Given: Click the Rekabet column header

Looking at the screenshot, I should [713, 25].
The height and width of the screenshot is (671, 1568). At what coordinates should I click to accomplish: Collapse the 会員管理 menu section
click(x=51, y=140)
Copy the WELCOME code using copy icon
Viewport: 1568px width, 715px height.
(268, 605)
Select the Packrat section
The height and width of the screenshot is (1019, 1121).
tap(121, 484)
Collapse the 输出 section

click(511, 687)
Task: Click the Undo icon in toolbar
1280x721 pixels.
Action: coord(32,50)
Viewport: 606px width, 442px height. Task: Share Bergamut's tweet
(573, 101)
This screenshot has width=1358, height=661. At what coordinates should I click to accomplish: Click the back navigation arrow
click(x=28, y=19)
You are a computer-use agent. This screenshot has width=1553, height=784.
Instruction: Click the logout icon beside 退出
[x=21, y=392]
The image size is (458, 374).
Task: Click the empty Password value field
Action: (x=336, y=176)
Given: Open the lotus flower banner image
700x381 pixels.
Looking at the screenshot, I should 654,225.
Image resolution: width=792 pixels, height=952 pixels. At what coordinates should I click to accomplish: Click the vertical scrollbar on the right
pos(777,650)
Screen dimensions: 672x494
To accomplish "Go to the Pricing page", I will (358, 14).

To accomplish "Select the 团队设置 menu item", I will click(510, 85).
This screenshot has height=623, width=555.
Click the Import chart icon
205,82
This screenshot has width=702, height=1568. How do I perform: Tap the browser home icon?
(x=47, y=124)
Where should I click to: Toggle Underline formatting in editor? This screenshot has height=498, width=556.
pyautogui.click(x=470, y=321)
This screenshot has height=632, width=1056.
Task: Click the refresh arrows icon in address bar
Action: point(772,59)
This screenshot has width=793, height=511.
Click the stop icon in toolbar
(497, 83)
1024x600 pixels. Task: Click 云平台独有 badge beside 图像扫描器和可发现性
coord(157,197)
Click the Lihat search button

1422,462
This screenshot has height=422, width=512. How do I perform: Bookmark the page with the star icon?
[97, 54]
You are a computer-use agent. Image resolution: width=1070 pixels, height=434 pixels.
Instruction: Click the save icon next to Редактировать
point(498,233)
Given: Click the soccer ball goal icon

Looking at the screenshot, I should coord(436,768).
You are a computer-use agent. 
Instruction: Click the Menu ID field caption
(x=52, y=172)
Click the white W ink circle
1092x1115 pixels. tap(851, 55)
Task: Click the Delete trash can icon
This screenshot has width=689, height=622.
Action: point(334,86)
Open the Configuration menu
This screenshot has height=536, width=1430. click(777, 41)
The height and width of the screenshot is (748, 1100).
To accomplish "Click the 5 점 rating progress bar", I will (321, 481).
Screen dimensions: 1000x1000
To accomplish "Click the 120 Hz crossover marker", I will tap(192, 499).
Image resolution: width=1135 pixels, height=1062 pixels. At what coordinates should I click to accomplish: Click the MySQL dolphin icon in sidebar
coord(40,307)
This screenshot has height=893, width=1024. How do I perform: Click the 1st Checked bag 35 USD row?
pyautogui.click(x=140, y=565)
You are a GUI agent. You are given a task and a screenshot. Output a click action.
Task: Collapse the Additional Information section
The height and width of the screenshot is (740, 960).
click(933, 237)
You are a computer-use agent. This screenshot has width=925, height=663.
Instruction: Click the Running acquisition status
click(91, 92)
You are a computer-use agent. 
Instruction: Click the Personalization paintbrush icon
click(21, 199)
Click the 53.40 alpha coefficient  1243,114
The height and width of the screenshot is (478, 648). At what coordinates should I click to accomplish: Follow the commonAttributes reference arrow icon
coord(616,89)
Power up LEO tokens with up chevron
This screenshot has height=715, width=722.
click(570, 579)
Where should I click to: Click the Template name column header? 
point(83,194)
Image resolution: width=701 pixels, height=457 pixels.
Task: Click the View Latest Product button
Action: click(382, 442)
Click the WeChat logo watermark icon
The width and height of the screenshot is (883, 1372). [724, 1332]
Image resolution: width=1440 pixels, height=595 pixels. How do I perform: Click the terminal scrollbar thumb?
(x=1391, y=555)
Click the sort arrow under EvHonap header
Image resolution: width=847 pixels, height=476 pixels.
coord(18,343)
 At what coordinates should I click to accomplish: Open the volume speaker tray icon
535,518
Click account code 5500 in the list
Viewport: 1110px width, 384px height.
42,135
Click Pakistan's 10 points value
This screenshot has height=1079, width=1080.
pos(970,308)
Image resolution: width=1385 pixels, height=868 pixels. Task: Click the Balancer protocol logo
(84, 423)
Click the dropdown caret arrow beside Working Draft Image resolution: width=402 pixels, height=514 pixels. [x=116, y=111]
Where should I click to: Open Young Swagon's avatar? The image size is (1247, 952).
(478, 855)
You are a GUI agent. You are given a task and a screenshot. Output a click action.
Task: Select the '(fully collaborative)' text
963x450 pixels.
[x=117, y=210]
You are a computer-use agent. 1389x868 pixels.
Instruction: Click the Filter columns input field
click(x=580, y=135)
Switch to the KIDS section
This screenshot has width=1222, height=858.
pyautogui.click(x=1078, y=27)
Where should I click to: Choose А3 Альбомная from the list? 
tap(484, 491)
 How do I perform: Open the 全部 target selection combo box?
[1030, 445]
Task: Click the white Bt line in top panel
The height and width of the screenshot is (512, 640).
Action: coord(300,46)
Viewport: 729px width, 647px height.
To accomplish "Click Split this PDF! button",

※ ※ ※

(What you need to do)
Set down exactly the lines from the opening line of the material through the line in which "You are a computer-use agent. Image" occurs, both included, and no other lines.

(Answer box)
Given: Click the Rekabet column header

Looking at the screenshot, I should [713, 25].
The height and width of the screenshot is (671, 1568). At what coordinates should I click to accomplish: Collapse the 会員管理 menu section
click(x=51, y=140)
Copy the WELCOME code using copy icon
Viewport: 1568px width, 715px height.
(268, 605)
Select the Packrat section
The height and width of the screenshot is (1019, 1121).
tap(121, 484)
Collapse the 输出 section

click(511, 687)
Task: Click the Undo icon in toolbar
1280x721 pixels.
Action: coord(32,50)
Viewport: 606px width, 442px height. Task: Share Bergamut's tweet
(573, 101)
This screenshot has width=1358, height=661. At what coordinates should I click to accomplish: Click the back navigation arrow
click(x=28, y=19)
You are a computer-use agent. This screenshot has width=1553, height=784.
Instruction: Click the logout icon beside 退出
[x=21, y=392]
The image size is (458, 374).
Task: Click the empty Password value field
Action: (x=336, y=176)
Given: Open the lotus flower banner image
700x381 pixels.
Looking at the screenshot, I should 654,225.
Image resolution: width=792 pixels, height=952 pixels. At what coordinates should I click to accomplish: Click the vertical scrollbar on the right
pos(777,650)
Screen dimensions: 672x494
To accomplish "Go to the Pricing page", I will (358, 14).

To accomplish "Select the 团队设置 menu item", I will click(510, 85).
This screenshot has height=623, width=555.
Click the Import chart icon
205,82
This screenshot has width=702, height=1568. How do I perform: Tap the browser home icon?
(x=47, y=124)
Where should I click to: Toggle Underline formatting in editor? This screenshot has height=498, width=556.
pyautogui.click(x=470, y=321)
This screenshot has height=632, width=1056.
Task: Click the refresh arrows icon in address bar
Action: point(772,59)
This screenshot has width=793, height=511.
Click the stop icon in toolbar
(497, 83)
1024x600 pixels. Task: Click 云平台独有 badge beside 图像扫描器和可发现性
coord(157,197)
Click the Lihat search button

1422,462
This screenshot has height=422, width=512. How do I perform: Bookmark the page with the star icon?
[97, 54]
You are a computer-use agent. Image resolution: width=1070 pixels, height=434 pixels.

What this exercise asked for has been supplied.